◆ Document section
## START

These were the little ones I was telling you about on Saturday  they are so chunky it's kinda funny!


----------



## salemsparklys

Bless, will be interesting to see them up and running


----------



## Sizzlea89

Haha it sure will be! Not long now! Haha a few days at most and I will have hoppers!


----------



## TwitchingWhiskers

They look very nice and chunky. I'm so glad you got a litter that is doing well


----------



## Sizzlea89

They are huge compared to previous litters


----------



## TwitchingWhiskers

That's a very good sign. One of my previous litters was fat and chubby, and the mice I raised from the litter are now real stunners, good type and size.


----------



## Sizzlea89

That's great! It's always a bonus when they grow up to be big healthy babies!


----------



## TwitchingWhiskers

Sure is!


----------



## Sizzlea89

Have you got pictures up? I would love to see them


----------



## TwitchingWhiskers

One is a doe, TWM's Kira; the other is a buck, he has no real name though I have been calling him Stanley. :lol: I will try to get pictures soon, it's probably time I got updated photos of my bunch anyway. Just so you know, they are pet type, so they won't be super stunning large tulip ears or anything; they are good type compared to my other mice. I will have show mice one day.


----------



## Sizzlea89

Awesome I will have a look! Stanley is an awesome name! One of mine is called Trevor haha! I'm the same mine are all pets, I wouldn't even know how to get a hold of a show type! I just like their colours and faces  iv been lucky with the ones i have managed to get! I still have big old frank that was my first mouse. He is now retired but I'm keeping him and then fudge which was my 2nd mouse believed to have been female when I was handed him. Poor wee guy! Es away to his new home now and being spoiled!  I do miss ones that leave us! I'm just waiting for this litter to be fully weaned now so I can grow them to rehome! Iv got a deal with the local pet shop


----------



## TwitchingWhiskers

Stanley's a big boy, kind of pudgy too. :lol: I think I could get a hold of show type mice, but I'm still preparing myself and learning as much as I can. That's the most important thing for me, easing into it, no rush... and waiting until I am FULLY prepared before jumping into something I cannot handle. The pet types that I breed are not only practice for me, but I also have goals for them; I will not breed without goals, I see that as plain irresponsible. Anyway, still no pictures of them, I will try to remember! There is one picture of Kira on my baby thread; it's Current Litters - Ginger and Mr. Puffs Babies.


----------



## Sizzlea89

Yeah your right! You should always have a goal! Mine is currently to produce some blues from a doe that has blue parents and a blue buck from a friend, didn't work out too well this time around but I'm sure I will manage. The local pet shop is currently waiting for this litter to be ready which is good because at least they will all find pet homes


----------



## TwitchingWhiskers

Yep, lot's of goals. Blues are very nice, I hope you get some.


----------



## Sizzlea89

Haha trying my best  well the mice are, just being careful to space litters out. By the way mr. Puff! What an awesome name! Haha cute!!


----------



## TwitchingWhiskers

Thanks!


----------



## fancyteddy1

Beautiful! Love the pied ones! 

What's the cat food you fed momma, if you dont mind me asking?

## END

◆ Challenge
Name each username that heads a post in the mouse litter thread, listing each one once. The records have no connection to the mouse litter thread.

A run of records:
## START

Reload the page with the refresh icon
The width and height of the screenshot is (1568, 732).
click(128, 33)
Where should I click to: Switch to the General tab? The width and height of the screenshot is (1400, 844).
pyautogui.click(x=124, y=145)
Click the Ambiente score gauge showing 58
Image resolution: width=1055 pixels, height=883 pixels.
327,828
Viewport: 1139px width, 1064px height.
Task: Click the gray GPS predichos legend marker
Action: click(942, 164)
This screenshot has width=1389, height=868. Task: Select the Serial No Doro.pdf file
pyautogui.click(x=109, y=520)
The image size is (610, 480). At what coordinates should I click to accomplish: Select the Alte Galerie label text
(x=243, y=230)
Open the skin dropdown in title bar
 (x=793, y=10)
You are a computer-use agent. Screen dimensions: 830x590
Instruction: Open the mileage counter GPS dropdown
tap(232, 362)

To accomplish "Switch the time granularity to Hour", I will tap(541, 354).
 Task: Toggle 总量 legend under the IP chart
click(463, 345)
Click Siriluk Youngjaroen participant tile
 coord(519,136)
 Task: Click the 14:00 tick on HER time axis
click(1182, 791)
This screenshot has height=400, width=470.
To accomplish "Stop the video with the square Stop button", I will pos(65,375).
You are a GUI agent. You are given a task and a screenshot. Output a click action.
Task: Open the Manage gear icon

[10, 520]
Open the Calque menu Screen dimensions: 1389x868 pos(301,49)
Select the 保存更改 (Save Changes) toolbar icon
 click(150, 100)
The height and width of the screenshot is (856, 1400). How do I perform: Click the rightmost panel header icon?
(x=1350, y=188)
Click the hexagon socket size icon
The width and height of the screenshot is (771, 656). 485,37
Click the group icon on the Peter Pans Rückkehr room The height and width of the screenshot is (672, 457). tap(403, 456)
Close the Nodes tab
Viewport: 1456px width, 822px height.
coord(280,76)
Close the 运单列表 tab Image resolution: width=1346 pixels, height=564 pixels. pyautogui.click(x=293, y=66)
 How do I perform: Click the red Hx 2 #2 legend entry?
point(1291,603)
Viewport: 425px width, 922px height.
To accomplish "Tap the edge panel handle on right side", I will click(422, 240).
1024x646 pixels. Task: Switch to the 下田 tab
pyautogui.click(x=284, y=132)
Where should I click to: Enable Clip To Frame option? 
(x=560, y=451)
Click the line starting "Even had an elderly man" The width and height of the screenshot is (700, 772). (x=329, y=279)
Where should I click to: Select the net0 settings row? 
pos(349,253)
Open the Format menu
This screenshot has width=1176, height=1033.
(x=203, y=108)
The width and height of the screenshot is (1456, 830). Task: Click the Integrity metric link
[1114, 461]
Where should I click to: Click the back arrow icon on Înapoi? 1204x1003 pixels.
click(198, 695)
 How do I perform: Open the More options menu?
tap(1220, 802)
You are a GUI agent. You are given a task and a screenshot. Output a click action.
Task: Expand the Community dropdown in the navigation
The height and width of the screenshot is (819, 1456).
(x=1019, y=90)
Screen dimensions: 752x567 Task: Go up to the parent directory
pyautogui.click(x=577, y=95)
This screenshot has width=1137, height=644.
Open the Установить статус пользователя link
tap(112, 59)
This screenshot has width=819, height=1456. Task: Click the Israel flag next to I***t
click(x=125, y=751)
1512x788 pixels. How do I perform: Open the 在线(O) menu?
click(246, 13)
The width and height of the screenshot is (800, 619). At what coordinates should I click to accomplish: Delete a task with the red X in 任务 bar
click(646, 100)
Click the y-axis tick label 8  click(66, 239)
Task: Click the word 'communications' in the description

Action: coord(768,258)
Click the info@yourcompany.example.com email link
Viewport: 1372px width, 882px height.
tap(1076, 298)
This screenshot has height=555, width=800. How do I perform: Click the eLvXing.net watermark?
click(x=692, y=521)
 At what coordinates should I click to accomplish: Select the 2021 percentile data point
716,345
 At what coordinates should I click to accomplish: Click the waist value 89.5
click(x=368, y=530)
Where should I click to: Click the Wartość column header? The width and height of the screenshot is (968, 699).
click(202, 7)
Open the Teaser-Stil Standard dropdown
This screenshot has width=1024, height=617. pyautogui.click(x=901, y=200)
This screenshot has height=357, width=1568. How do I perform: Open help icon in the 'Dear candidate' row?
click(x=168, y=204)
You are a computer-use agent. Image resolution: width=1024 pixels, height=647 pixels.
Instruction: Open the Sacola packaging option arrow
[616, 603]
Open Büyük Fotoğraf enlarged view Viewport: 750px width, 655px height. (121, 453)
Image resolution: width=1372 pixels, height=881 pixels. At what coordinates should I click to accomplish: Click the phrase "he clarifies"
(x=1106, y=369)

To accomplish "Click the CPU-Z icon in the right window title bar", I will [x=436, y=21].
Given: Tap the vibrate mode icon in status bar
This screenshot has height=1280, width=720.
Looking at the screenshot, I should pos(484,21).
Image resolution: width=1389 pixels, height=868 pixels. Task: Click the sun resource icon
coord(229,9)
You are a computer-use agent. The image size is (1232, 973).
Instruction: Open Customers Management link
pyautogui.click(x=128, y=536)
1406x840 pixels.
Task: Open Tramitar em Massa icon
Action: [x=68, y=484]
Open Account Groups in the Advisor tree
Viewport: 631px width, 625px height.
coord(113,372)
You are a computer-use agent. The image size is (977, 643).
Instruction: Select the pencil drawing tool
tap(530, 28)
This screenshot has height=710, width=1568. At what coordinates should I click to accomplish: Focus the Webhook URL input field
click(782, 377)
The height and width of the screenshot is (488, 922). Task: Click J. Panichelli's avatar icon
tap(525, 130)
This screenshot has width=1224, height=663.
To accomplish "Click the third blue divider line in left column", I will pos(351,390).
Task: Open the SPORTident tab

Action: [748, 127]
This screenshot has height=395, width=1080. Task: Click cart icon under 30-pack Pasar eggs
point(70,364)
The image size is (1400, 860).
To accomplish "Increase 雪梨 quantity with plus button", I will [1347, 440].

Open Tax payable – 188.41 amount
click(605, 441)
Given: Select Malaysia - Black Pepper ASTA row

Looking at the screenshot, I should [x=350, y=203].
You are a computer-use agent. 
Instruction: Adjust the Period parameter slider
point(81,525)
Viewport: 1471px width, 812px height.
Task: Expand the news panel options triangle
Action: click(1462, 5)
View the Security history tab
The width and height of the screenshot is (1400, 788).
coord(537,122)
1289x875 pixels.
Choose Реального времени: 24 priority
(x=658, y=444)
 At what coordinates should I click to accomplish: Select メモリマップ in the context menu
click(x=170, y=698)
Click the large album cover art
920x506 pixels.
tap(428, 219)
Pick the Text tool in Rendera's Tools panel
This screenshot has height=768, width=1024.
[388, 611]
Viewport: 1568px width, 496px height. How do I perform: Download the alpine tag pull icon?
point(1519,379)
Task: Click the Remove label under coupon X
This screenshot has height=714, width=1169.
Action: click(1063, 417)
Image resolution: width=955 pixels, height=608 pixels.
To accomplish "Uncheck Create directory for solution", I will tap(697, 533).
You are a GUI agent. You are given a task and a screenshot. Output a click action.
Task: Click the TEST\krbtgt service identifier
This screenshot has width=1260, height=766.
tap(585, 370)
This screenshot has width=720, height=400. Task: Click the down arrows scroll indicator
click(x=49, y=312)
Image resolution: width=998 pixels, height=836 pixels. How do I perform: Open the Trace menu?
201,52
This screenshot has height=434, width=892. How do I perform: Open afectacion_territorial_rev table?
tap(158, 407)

## END

◆ The completed task
salemsparklys, Sizzlea89, TwitchingWhiskers, fancyteddy1